Thursday, June 29, 2006

Thursday, June 29: Pilates, test drive

PILATES, TEST DRIVE, UGH
I guess you are supposed to like Pilates, because a lot of people like Pilates and it makes you strong and strengthens your “core,” but so far, it just seems like high grade donkey training to me. The particular person who taught the mat class I went to even calls her work Mind/Body Pilates, but all the “mind” I saw, was keeping up with a bunch of different contortions, all with the same relentless aim: strengthen your ‘abs.”

Abs slabs, what’s the big deal? If you are a dancer and have to kick up your leg high into the air, I can see the need. If you hate yourself unless you are pencil thin and hard bellied, I can see the reason. I hear Tiger Woods uses Pilates. Okay, to keep in shape for millions a year, fine, and still, I felt like I do when I go to a yoga class where the teacher whips everyone into shape with the attitude: hard effort makes hard bodies and hard bodies are good bodies. I felt demeaned, as if the meat of me was all that mattered, as if I was being trained like a horse or a dog. Ugh. ( By the way, Marlie, though she can do extremely advanced yoga poses, is one of the few teachers in town who doesn’t turn her teaching into a sado-masochistic tool, while not letting her class be a too easy to learn anything class, another temptation.)

Hard bodies make sense if come by honestly, carrying water up a hill, or hand weeding a garden (though here: leave more weeds than you pull, they are good for the soil, usually good for to eat, and good for the oxygen, and they help keep the ecology balanced), or walking across town, or backpacking in the mountains.

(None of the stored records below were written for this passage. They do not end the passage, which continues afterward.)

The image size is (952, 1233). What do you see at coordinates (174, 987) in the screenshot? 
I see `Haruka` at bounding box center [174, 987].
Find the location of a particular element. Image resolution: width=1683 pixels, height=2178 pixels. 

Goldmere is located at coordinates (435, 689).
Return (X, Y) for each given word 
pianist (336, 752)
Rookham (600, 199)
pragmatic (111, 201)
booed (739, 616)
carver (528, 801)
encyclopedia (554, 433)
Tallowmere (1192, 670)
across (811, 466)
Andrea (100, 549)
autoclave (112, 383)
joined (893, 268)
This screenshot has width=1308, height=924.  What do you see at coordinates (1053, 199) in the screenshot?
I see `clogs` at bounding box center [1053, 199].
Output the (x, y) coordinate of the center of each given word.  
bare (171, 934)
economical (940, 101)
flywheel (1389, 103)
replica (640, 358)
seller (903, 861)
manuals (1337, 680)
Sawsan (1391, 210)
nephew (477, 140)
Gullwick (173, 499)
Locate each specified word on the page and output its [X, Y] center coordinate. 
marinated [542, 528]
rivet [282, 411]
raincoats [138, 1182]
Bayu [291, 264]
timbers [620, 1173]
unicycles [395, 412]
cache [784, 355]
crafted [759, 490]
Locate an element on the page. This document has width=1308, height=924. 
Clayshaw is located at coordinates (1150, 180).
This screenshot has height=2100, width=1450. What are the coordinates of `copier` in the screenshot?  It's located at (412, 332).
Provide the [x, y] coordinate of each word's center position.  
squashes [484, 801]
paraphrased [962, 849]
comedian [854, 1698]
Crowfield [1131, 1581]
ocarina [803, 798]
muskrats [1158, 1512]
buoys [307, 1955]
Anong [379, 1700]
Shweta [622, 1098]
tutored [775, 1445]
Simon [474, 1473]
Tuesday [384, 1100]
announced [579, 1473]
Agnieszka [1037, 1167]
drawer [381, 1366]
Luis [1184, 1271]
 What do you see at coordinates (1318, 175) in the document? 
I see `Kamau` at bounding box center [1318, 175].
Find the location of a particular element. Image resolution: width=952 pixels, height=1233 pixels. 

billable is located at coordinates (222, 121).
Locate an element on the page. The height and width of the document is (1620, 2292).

But to push yourself to pain for an hour and call the burning “good” and the pain “good” because it will toughen you up, ugh.

Feldenkrais could use some classes that focus on strength. But even without that, the ideas of going slowly, of learning, of variation and experimentation, or discovering from within, could all be applied by anyone who wanted to get stronger in a kind and intelligent way.

Hopefully, Marlie and I will develop a blend of yoga and Feldenkrais for such a purpose. Or Pilates could be taught with far more attention to paying attention to all of the Self, and to rests for the brain to integrate what is being learned, and lots slower, so something can be learned. Cranking through anything, and you might get strong, but you sure aren’t going to get smarter, and I like my body/mind work to really include the mind, so I end up both more intelligent and more connected to myself all at once.

Oh, well. I’ll go a couple of more times and then ask if the teacher wants to learn how to teach this in a kinder more intelligent way. She probably won’t, but it’s worth a try.